Joseph Bloomquist
05-20-2024
This is the John Hopkins Statistical Inference Course project. It will consist of two parts. A simulation exercise and basic inferential data analysis. It will be presented in PDF format with no more than 3 pages.
In this we will:
Show where the distribution is centered at and compare it to the theoretical center of the distribution
Show how variable it is and compare it to the theoretical variance of the distribution
Perform an exploratory data analysis of at least a single plot or table highlighting basic features of the data
Perform some relevant confidence intervals and/or tests and interpret them within context.
Investigate the exponential distribution in R and compare it with the Central Limit Theorem.
Investigate the distribution of averages of 40 exponentials using a thousand simulations
Illustrate via simulation and associated explanatory text the properties of the distribution of the mean of 40 exponentials.

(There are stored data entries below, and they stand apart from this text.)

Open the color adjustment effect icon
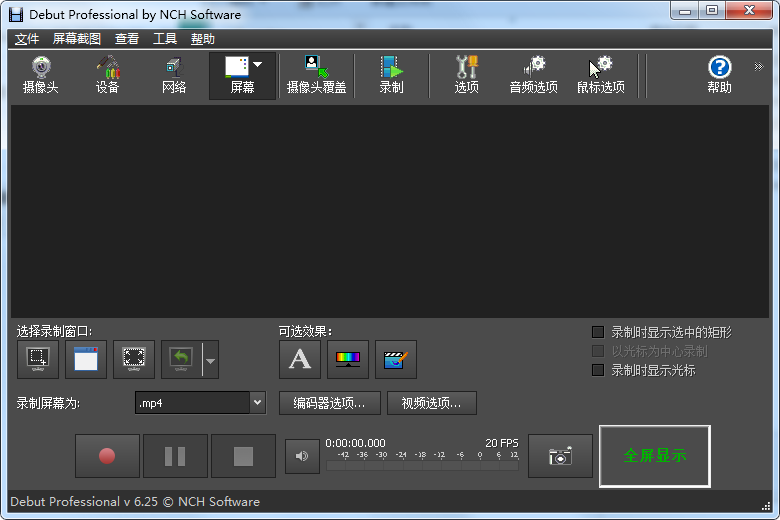Viewport: 780px width, 520px height. [348, 360]
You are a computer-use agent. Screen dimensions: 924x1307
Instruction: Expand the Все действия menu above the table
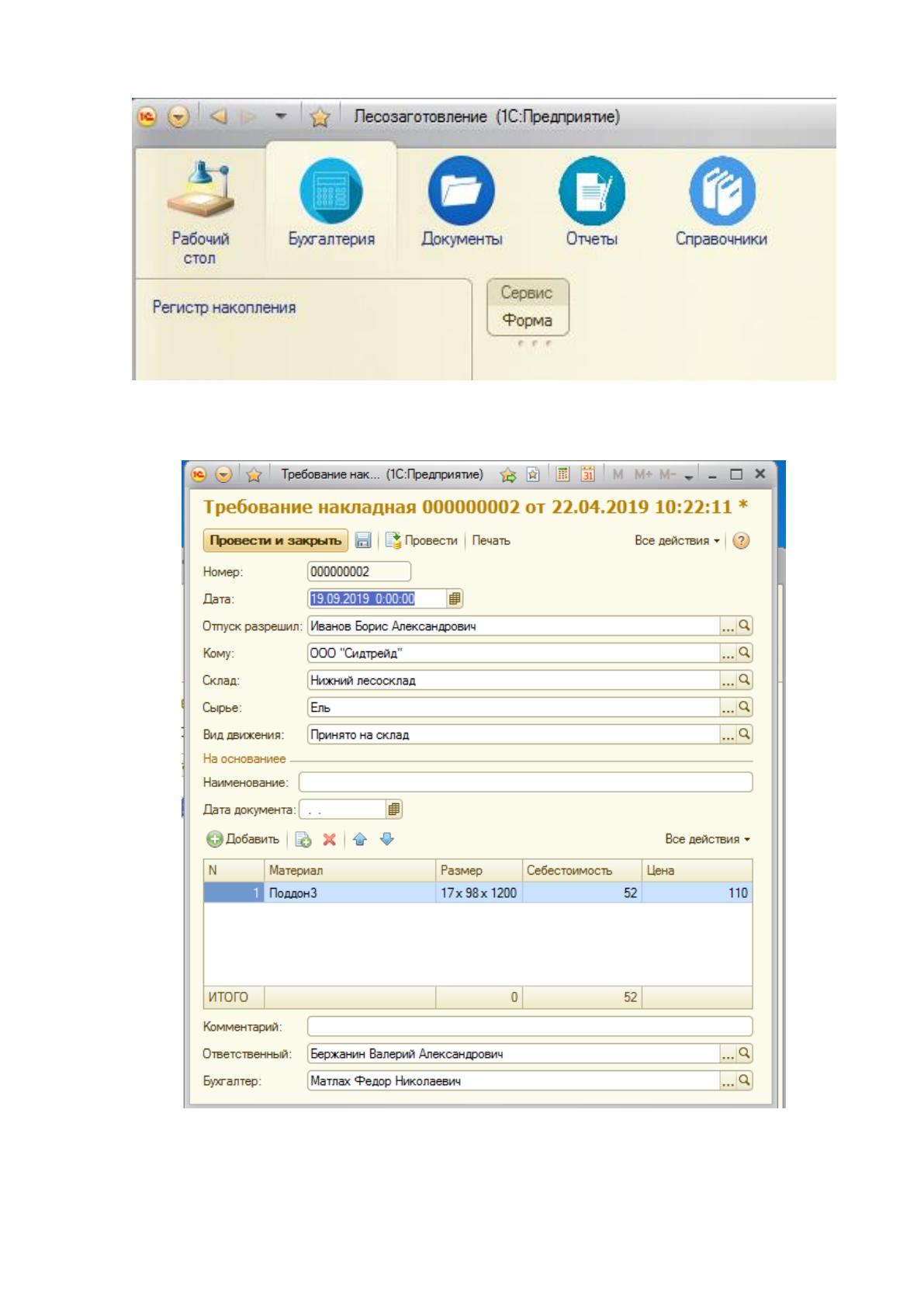[708, 839]
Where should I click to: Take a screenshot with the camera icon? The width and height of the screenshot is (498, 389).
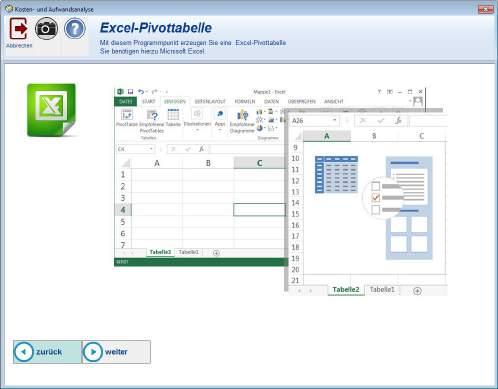[46, 28]
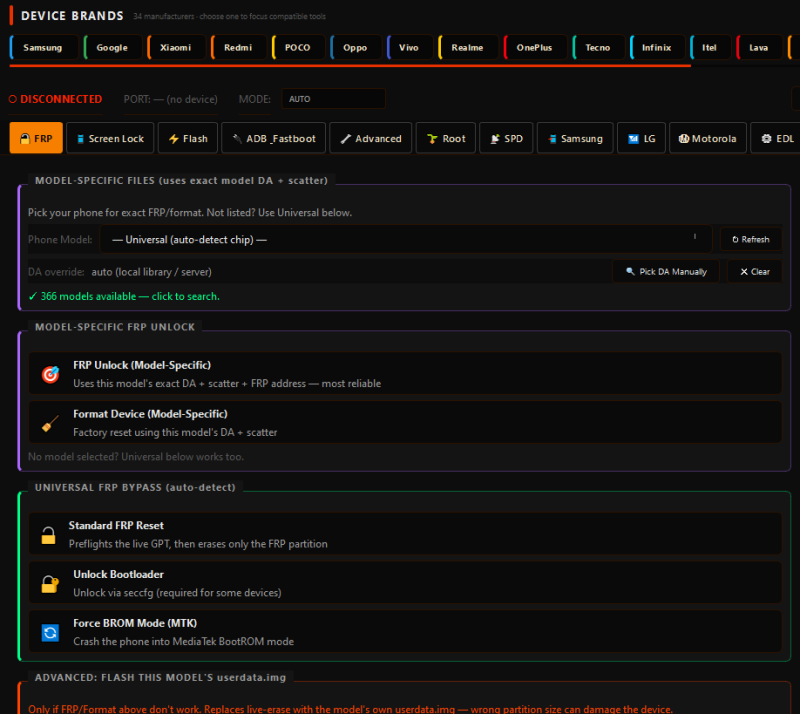
Task: Click the magnifier icon on Pick DA Manually
Action: [x=630, y=272]
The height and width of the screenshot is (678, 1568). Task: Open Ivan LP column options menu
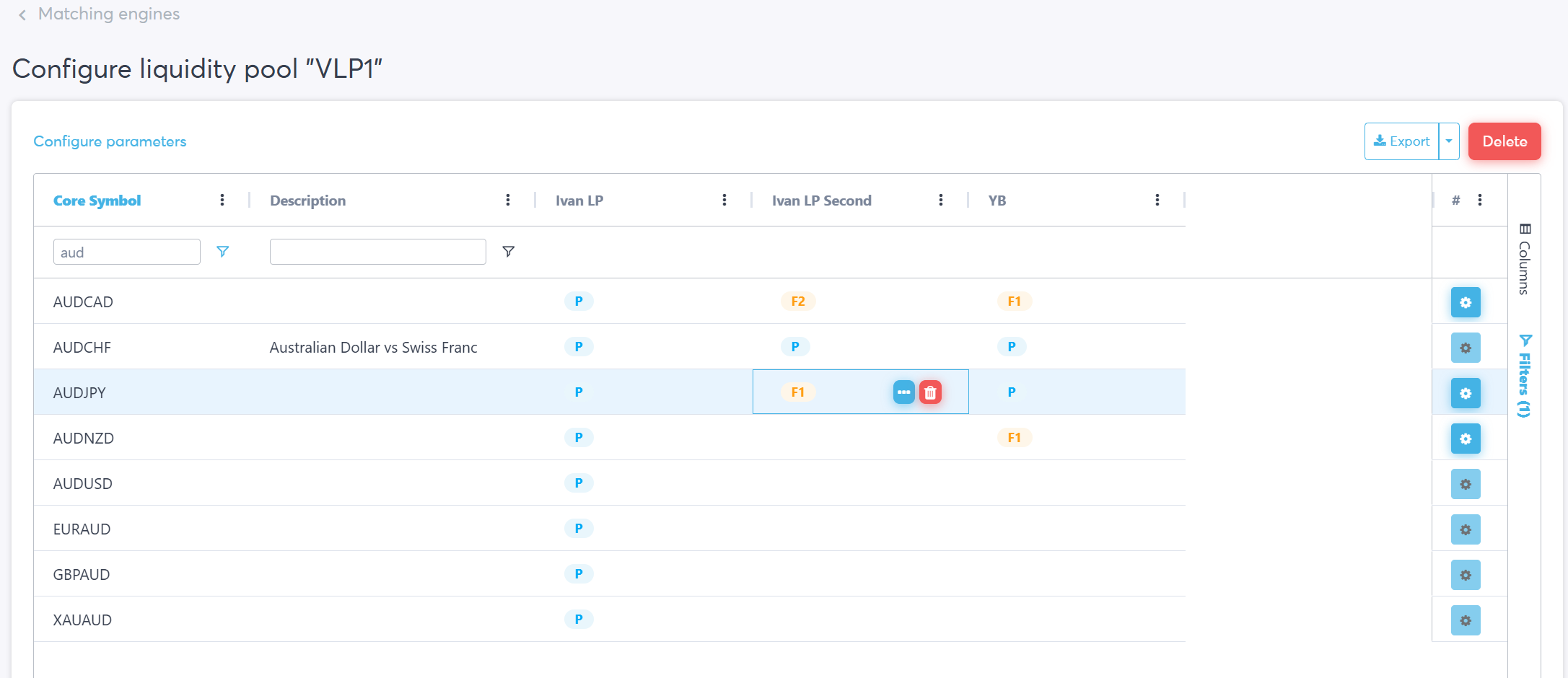pyautogui.click(x=724, y=201)
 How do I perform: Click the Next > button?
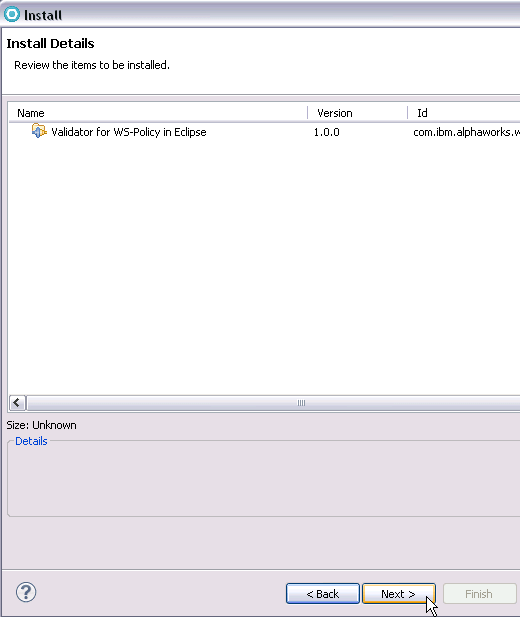(x=398, y=594)
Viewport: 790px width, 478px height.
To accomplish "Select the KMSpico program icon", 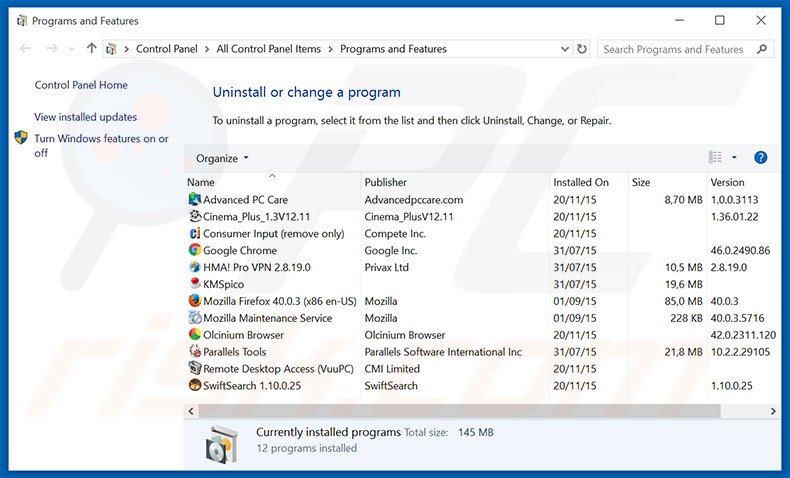I will click(x=195, y=285).
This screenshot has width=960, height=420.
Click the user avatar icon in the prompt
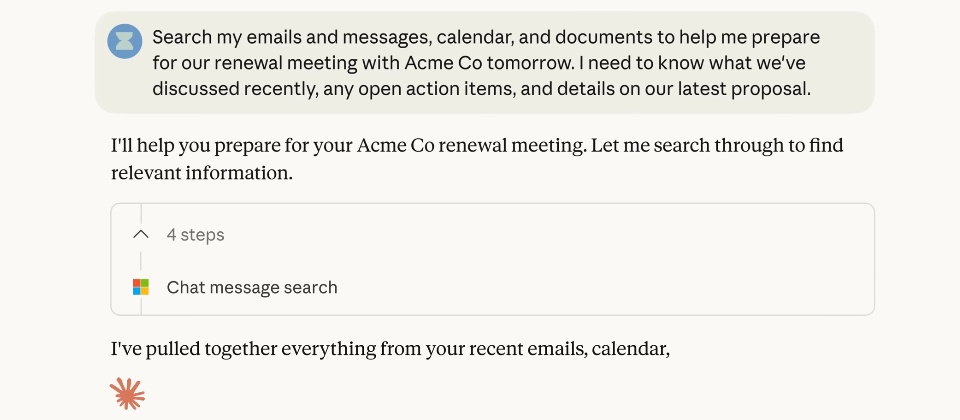[x=125, y=41]
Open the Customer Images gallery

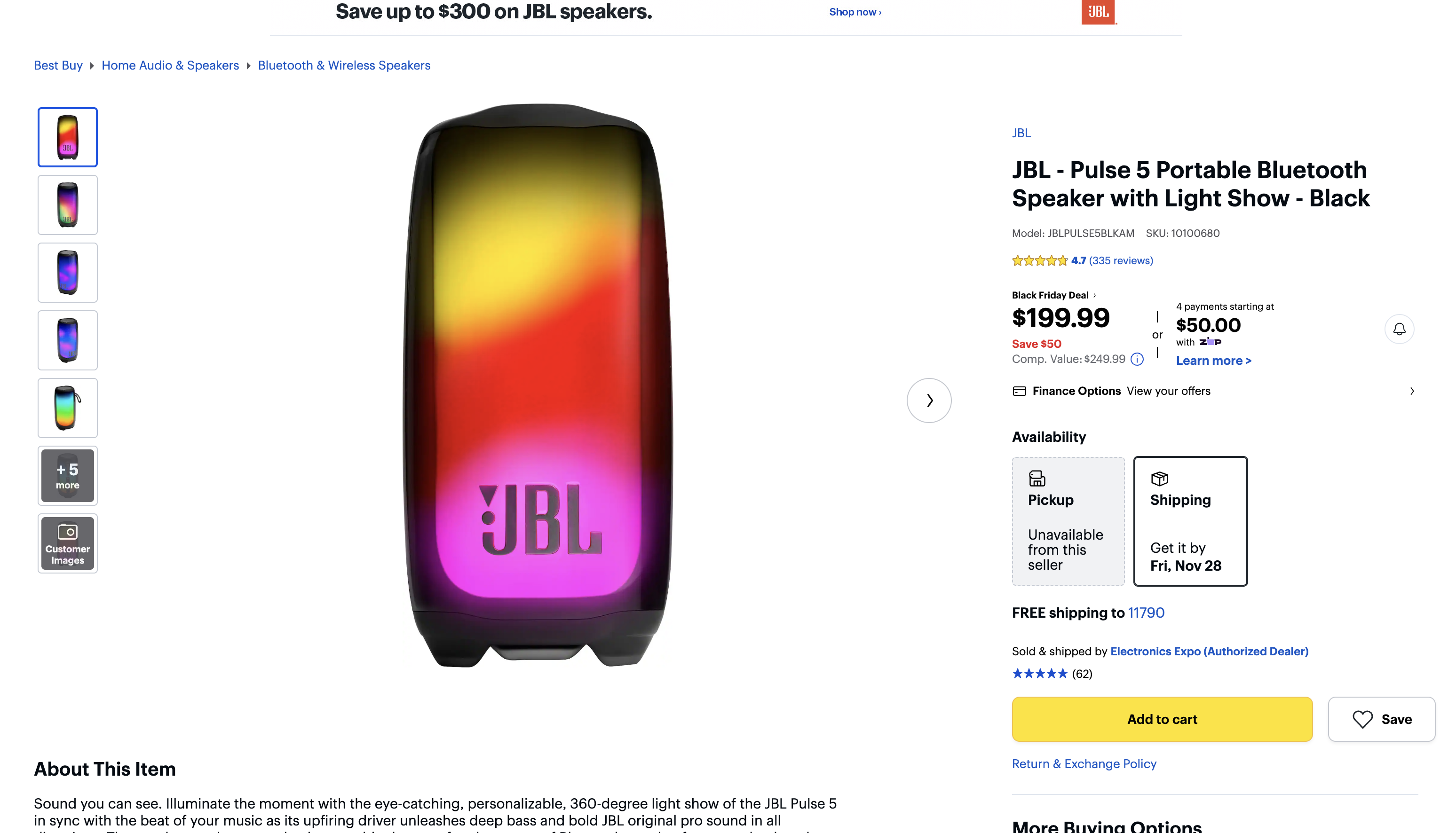(x=68, y=543)
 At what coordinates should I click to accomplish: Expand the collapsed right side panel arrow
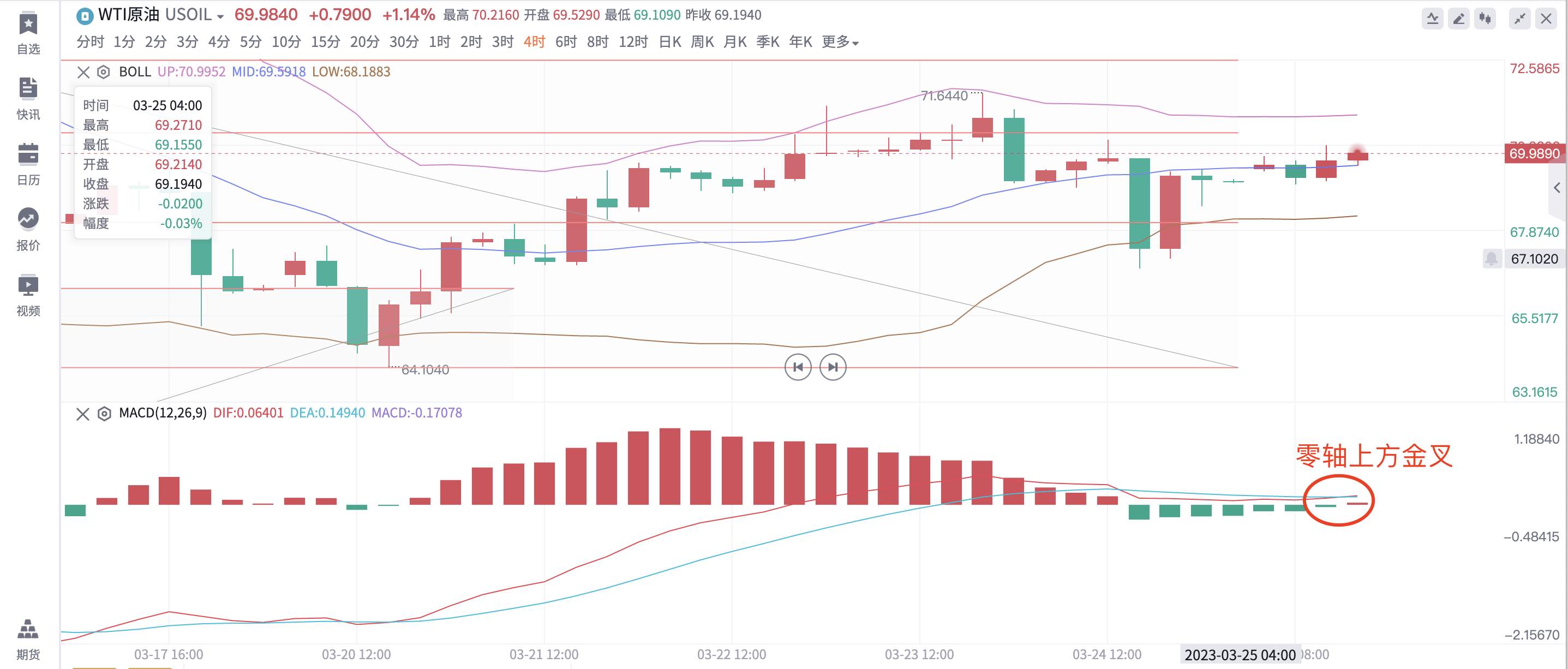tap(1557, 188)
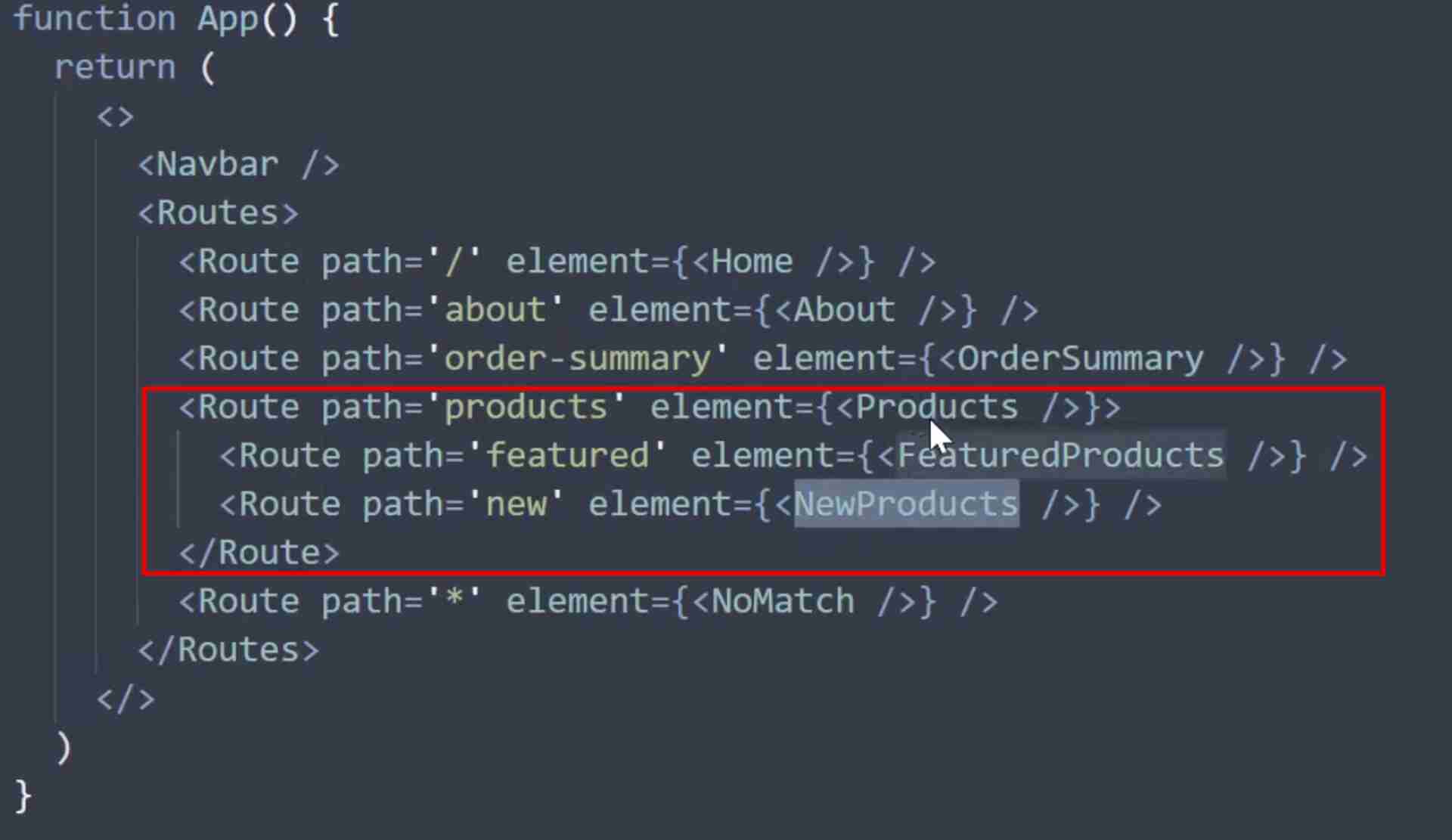Select the FeaturedProducts component reference
1452x840 pixels.
[1059, 456]
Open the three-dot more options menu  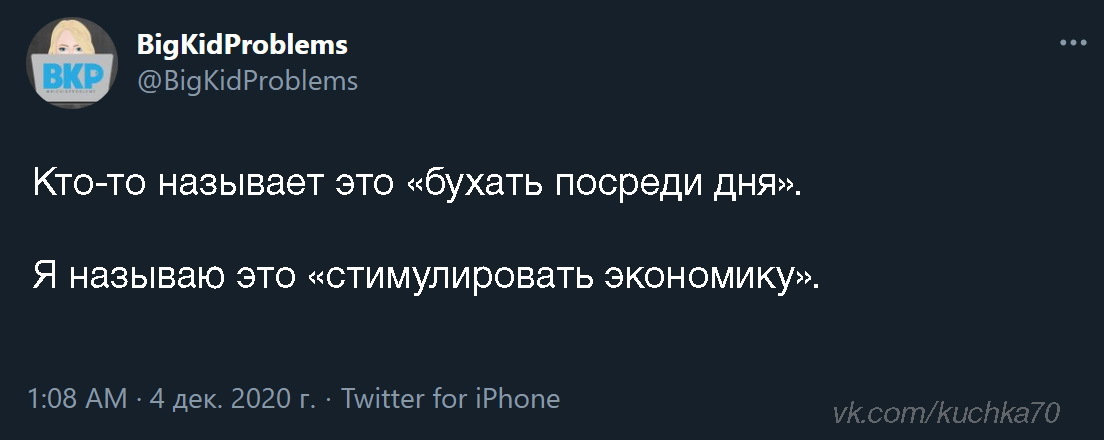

For these simulations, we have some preset variables and a seed for reproduction purposes.
set.seed(052024)
lambda = 0.2
exponentials = 40
simulations = 1000
totalMeans = 0
sMean = 0
tMean = 0
sVar = 0
tVar = 0
First we will generate a random exponential distribution where exponentials are the observations and the rate is lambda
for (i in 1 : simulations) totalMeans = c(totalMeans, mean(rexp(exponentials, lambda)))
Now that we have simulated data, we can calculate and differentiate between the two.
First we will grab our sample mean:
sMean <- mean(totalMeans)
sMean
## [1] 5.004291
Now we calculate our theoretical mean:
tMean <- 1/lambda
tMean
## [1] 5
Comparison Plot
hist(totalMeans, main = "Sample Mean vs. Theoretical Mean", col = "lightblue", breaks = 50)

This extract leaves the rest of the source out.